Furthermore, there is, as noted earlier evidence indicating that the common ancestor of the Archaea and the Bacteria possessed an RNA-based genome (Leipe & al., 1999) and only after divergence was DNA acquired separately in the two lineages, possibly from DNA viruses in which DNA first arose (Leipe & al., 1999; Forterre, 2002).
Regardless, whether DNA evolved once, on either Earth or Mars, or twice, separately in the ancestors of the Archaea and the Bacteria, the fact that Archaea and Bacteria can experience LGT with one another and presumably would have been able to do so far more easily in the distant past, leaves us with the inescapable reality that there must have been a common origin for both of these groups. The Archaea and the Bacteria simply could not have evolved entirely independently ex nihilo.

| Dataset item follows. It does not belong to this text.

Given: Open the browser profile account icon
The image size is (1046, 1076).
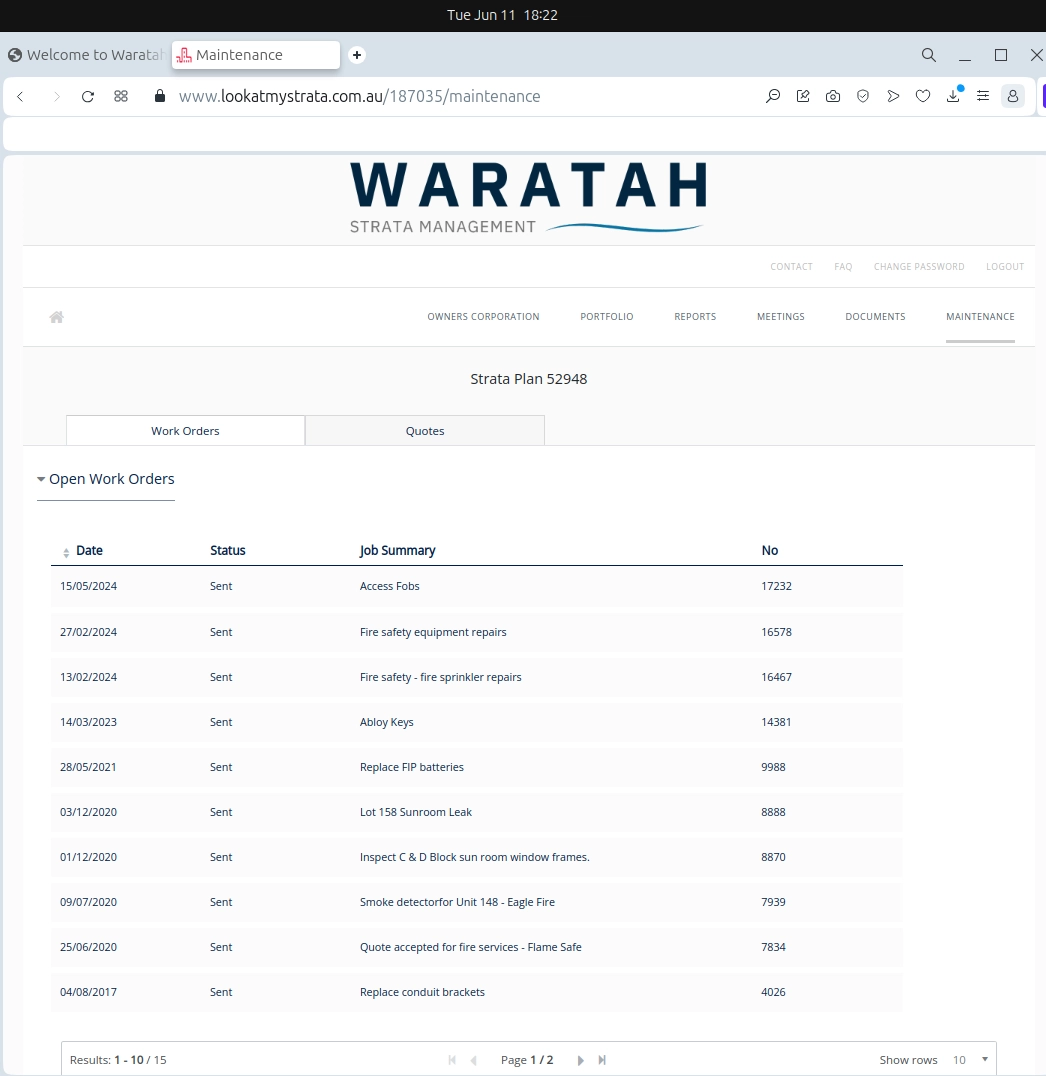Looking at the screenshot, I should click(x=1012, y=97).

In spite of the limitations of doing general and special counts, there remain a number of reasons to suspect independent origins. Not only were the Archaea likely the first domain of diversified life (Caetano-Anollés &al., 2014) on this planet, but the Archaea appear much more involved in the "baseline" biogeochemistry of the Earth. Additionally, while "[m]ost extremophiles are microorganisms (and a high proportion of these are archaea) [...]" and "Archaea is the main group to thrive in extreme environments," (Rampelotto, 2013), the Bacteria seem far more often tolerant (exapted?) to spacial extremes. The overall theme here is unmistakable: The apparent nativity of the Archaea is greater than that of the Bacteria, while the apparent foreignness of the Bacteria provides the most compelling reason to suspect panspermia.

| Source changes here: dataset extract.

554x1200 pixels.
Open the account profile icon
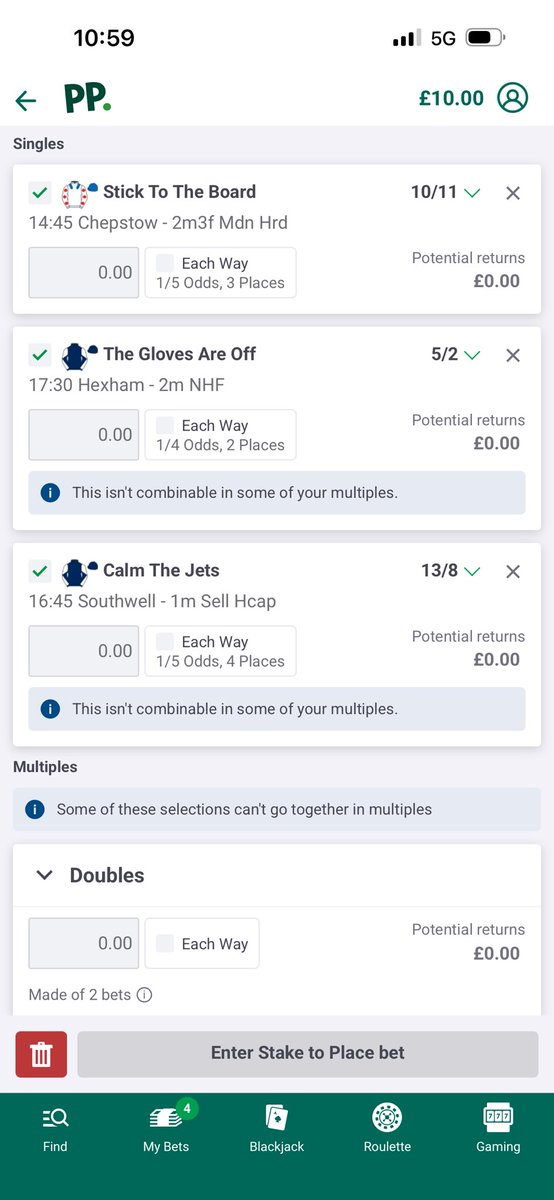pyautogui.click(x=512, y=98)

The main problem for independent origins remains that the Archaea and Bacteria seem to share a common ancestor. There are a number of potential resolutions of this apparent paradox: (1) Life on Earth may have originated on Mars, but the Archaea got here first, followed by a "second wave" made up of Bacterial late-comers. (2) Both the Archaea and the Bacteria first appeared on Earth, but Bacteria spent part of their evolution (a) closer to Earth's surface prior to the establishment of a permanent atmosphere, or (b) off-world, either (i) in space, or (ii) on Mars, and in space during Mars-Earth transit. (3) Archaea were shaped mainly by evolving on Earth while Bacteria were shaped by evolving on Mars, but both ultimately descend from a common "third-party" source, which might be (a) another planet, or (b) no planet at all, but some other prebiotic environment, such as (i) a comet, (ii) an asteroid, (iii) a moon, (iv) a proto-planet, (v) a planetesimal, (vi) the dust cloud of a young proto-planetary disc such as that which our own Solar System accreted from, (vii) a proto-stellar nebula such as the Proto-Solar Nebula, (viii) a molecular cloud, (ix) an interraction between two or more of one of these sources, (x) an interraction or interractions between, or sequence of interractions between, some combination of two or more of these sources, or (xi) any combination of these.